Apple’s iPad, as the pioneer in the tablet space, has captured the vast majority of the tablet market so far. But, its price point at $500 and up makes it a bit expensive for what may be a secondary computing device for most people.
Nonetheless, more and more business book readers are using the iPad not just as an e-reader, but as a comprehensive content consumption and creation device. Although, a tablet like the iPad is limited in terms of its virtual keyboard, for example, many of us business users have found extraordinary productivity applications in addition to standard e-mail and calendaring.
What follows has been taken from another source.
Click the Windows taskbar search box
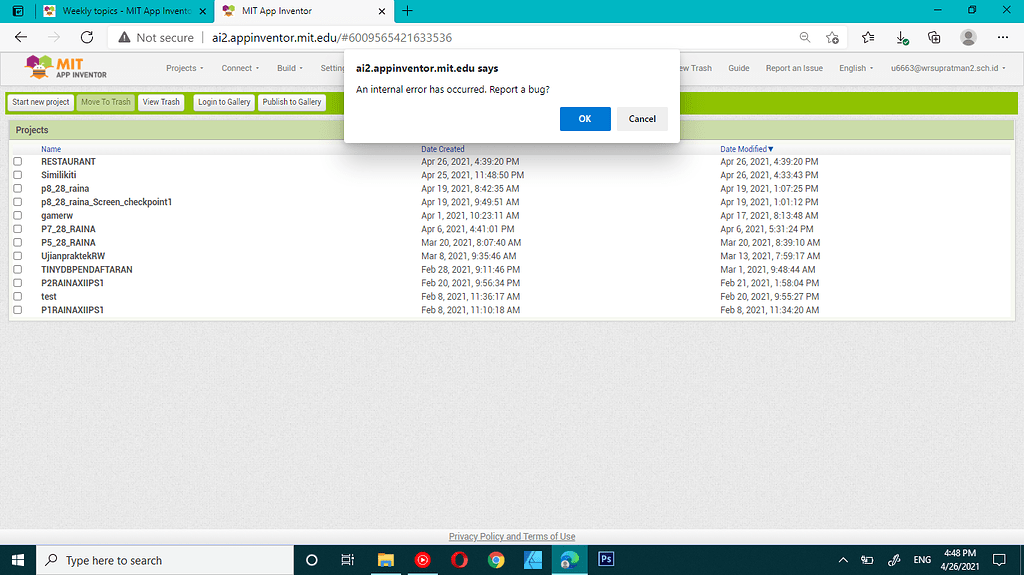Screen dimensions: 1024x575 pos(165,560)
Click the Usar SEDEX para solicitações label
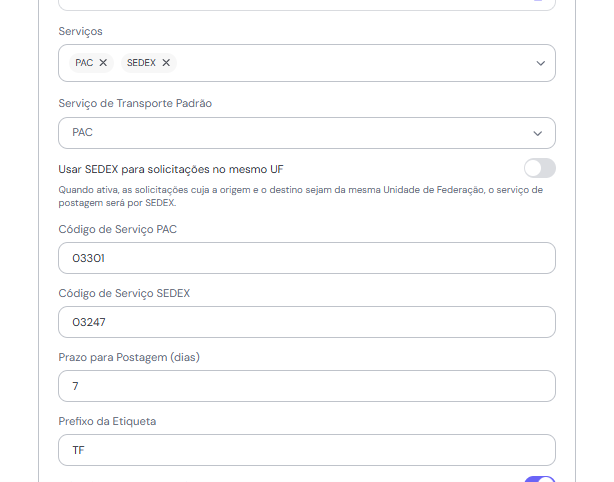This screenshot has height=482, width=614. (171, 169)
Now that the Kindle Fire at $199 and the Nook Tablet at $249 have entered the market just before the Christmas shopping season, we can expect that millions and millions more business users will gravitate toward these very powerful content-centric devices. As one commentator noted: The Kindle Fire offers 80% of the iPad’s capability at 40% of the price.
I believe it’s potentially more important that all three tablet computers offer content in color with the possibility of embedding dynamic content such as slideshows and other kinds of dynamic visual presentations. This means that authors and publishers are no longer cost limited to black and white text and images, as they are in hardback or paperback books.
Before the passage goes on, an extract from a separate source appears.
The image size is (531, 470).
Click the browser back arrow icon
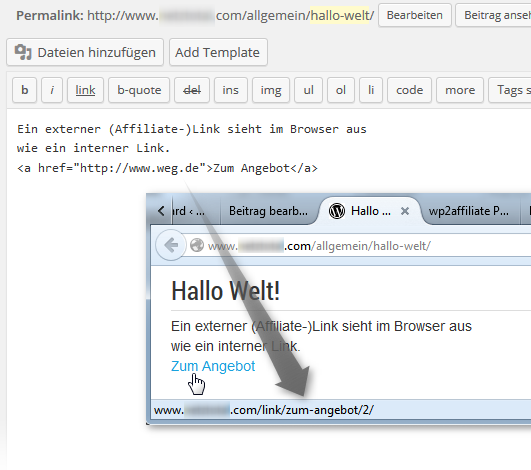click(x=171, y=245)
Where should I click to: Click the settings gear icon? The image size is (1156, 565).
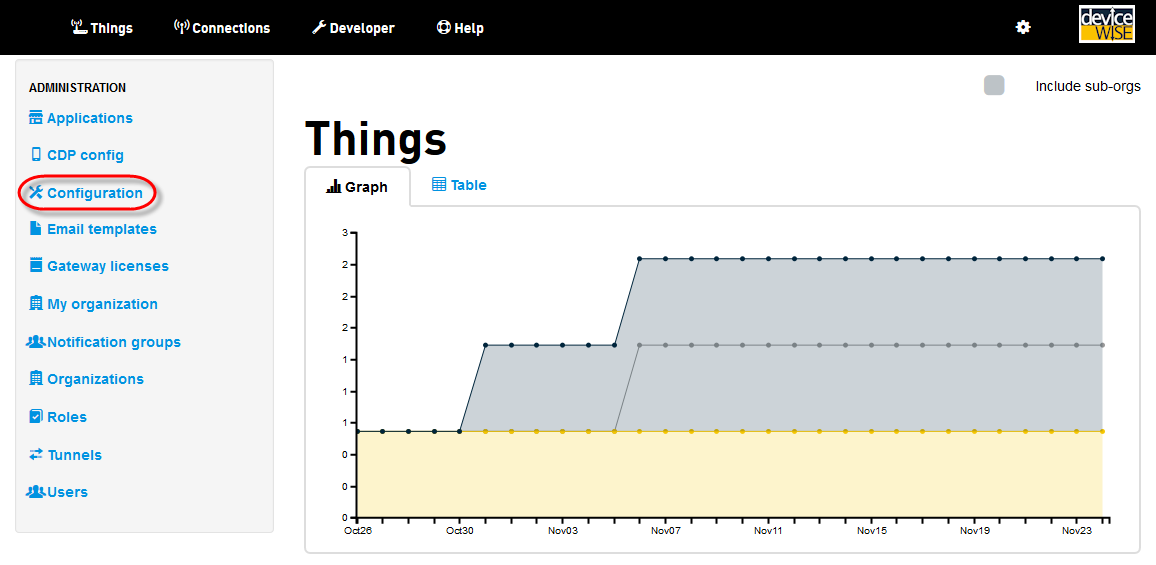1023,27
Tablet devices will enable authors and publishers to offer much richer content that benefits both readers and authors. Readers will link out frequently to consume more great content from websites, blogs, YouTube, Slideshare, Facebook, Twitter, etc.
The fact that you can link out to all that additional content from every e-book on the very device that you’re using makes the Kindle fire, Nook Tablet, iBook–and all of the e-book applications on the iPad–irresistible as a primary reading vehicle.
Does this mean that print books will disappear anytime soon? No, but I believe it does mean that virtually all of future book sales growth will come from e-books. And, the new Kindle Fire and Nook Tablet will dramatically accelerate the acceptance and use of e-book versions of business-to-business titles.